What wasn,t tough enough? I,m happy with mine, but it doesn't get used a ton. I will post the wing picture when my camera is done charging.


----------



## StuveCorp (Dec 20, 2005)

It seemed like everything. The wings were the worst, pinning them on and it would leave streaks between the plow and wing. I ended up bolting them to the plow and did a lot of grinding to the poly/urethane edges so they would fit tight and not leave streaks. Also added steel on both sides of the poly/urethane so we could run curbs. For the money I was really disapointed in it.


----------



## WIPensFan (Jan 31, 2009)

I had to buy curb guards for my plow as well. Without them the outside of the mold board was wearing quickly. The guards are beefy though! Had to grind them down a little to run flat with the existing edge, kind of a PITA. I never liked the look of those plastic wings, they don't look strong. New ones look better IMO.


----------



## WIPensFan (Jan 31, 2009)

Here are pictures of the new trip edge wings and Wolf Paw specs.


----------



## snocrete (Feb 28, 2009)

WIPensFan;1405210 said:


> Here are pictures of the new trip edge wings and Wolf Paw specs.


Thanks for posting!! Those trip edge wings look bada$$!!

Question: Whats the difference between the 100,200, & 500 series tires?


----------



## WIPensFan (Jan 31, 2009)

snocrete;1405228 said:


> Thanks for posting!! Those trip edge wings look bada$$!!
> 
> Question: Whats the difference between the 100,200, & 500 series tires?


No problem. The wings are cool.
Yeah, that's my question too!? It only shows a picture of the two different tread patterns. I'm guessing maybe different configurations of the two tread types?? It doesn't say in the booklet, sorry.


----------



## StuveCorp (Dec 20, 2005)

Thanks for the pictures.

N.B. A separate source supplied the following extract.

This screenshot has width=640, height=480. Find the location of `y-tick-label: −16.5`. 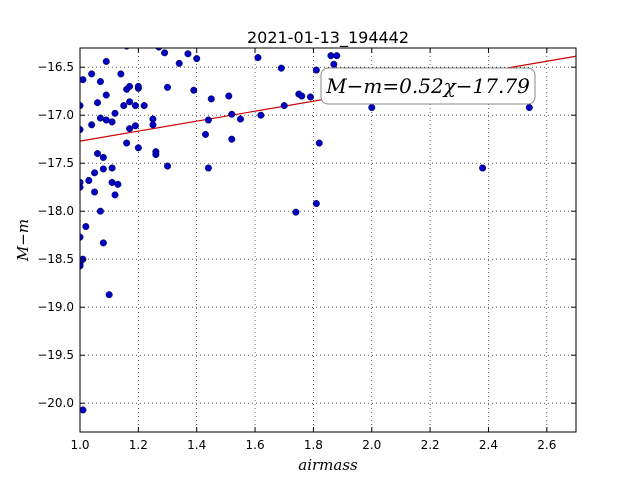

y-tick-label: −16.5 is located at coordinates (56, 67).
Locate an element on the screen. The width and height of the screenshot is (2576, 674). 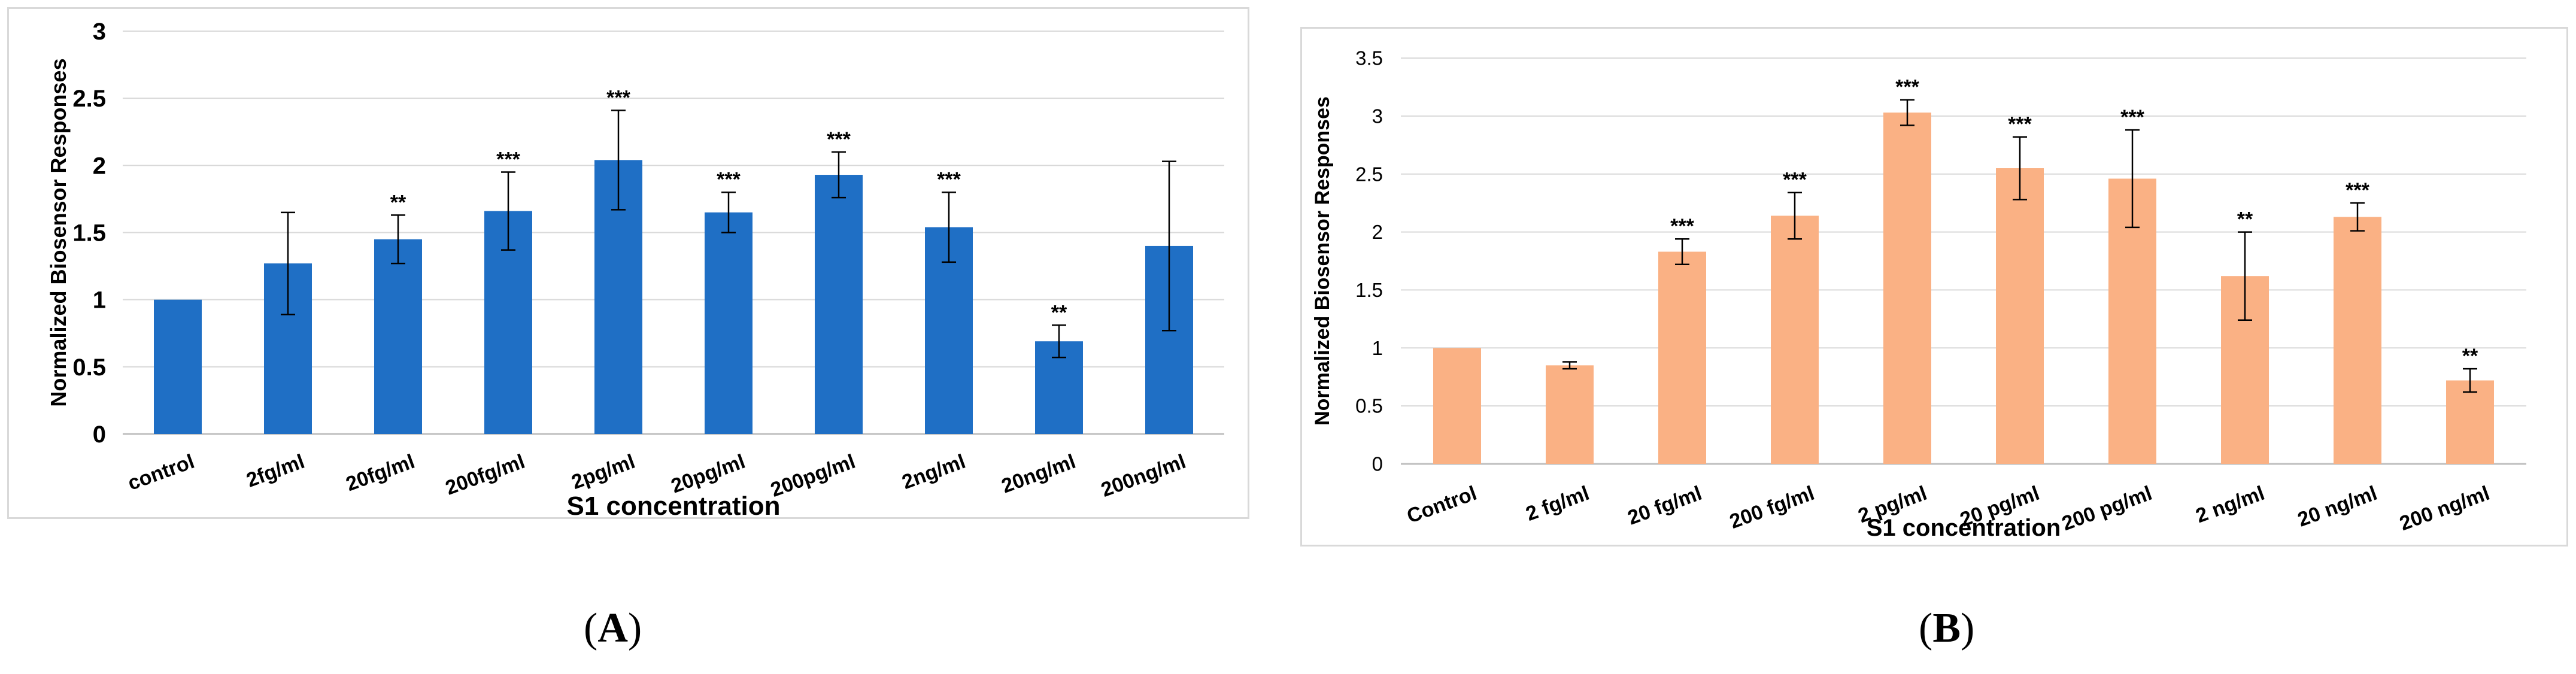
x-tick-label: 20 ng/ml is located at coordinates (2338, 507).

Those wings do look sweet, extra 20" a side is very nice. If they make something to protect the edge for curb running that could be a nice set up. Wonder what the official snow carrying capacity is with the wings? Would think that could give the Kage a serious run...


----------



## NICHOLS LANDSCA (Sep 15, 2007)

There goes one of the ideas for wings, guess I'll work on my other


----------